* **What is needed**: Rewrite the records starting at the line containing "Open the Affichage gear settings" and ending at the line containing "the open-form icon", with "gear" replaced by "cog" and everything else unchanged. Leave the pictures out of your answer.

╭─ Entries supplied

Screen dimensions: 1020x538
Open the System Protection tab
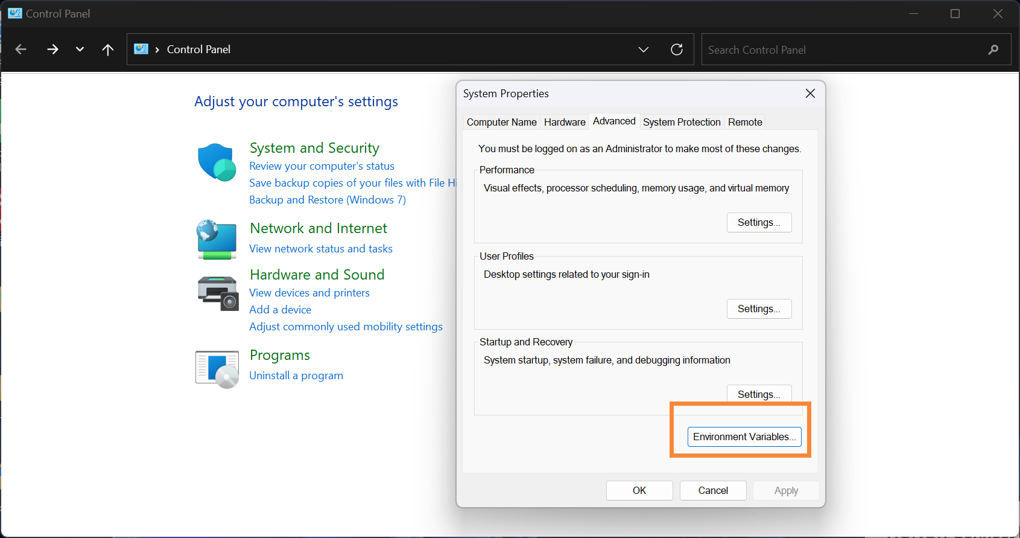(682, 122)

╰─
╭─ Entries supplied

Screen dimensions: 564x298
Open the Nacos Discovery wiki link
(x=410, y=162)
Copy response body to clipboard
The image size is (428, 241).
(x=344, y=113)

╰─
╭─ Entries supplied

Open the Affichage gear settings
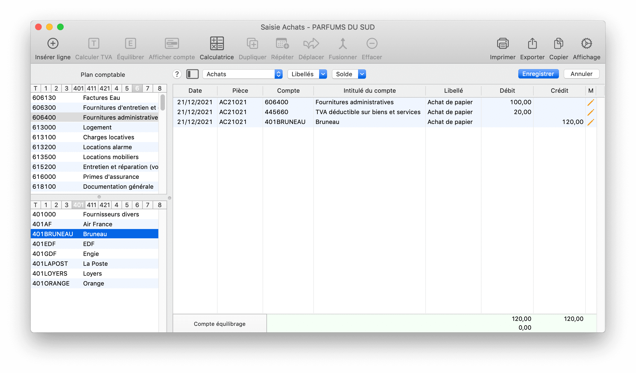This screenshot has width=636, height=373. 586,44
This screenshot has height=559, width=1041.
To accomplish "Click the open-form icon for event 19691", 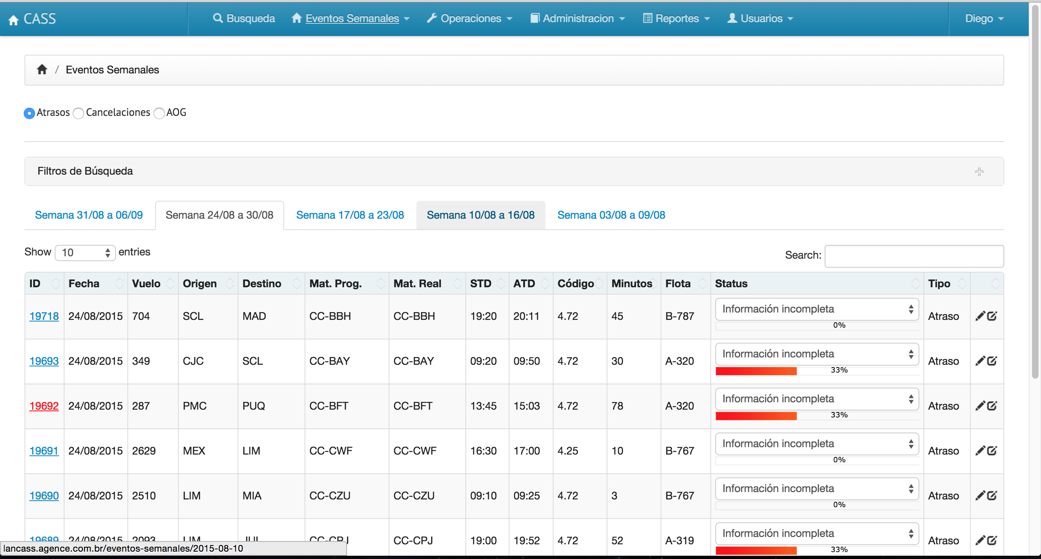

╰─

* **Result for this exercise**:
Open the Affichage cog settings
This screenshot has width=636, height=373. 586,44
This screenshot has height=559, width=1041.
To accomplish "Click the open-form icon for event 19691", 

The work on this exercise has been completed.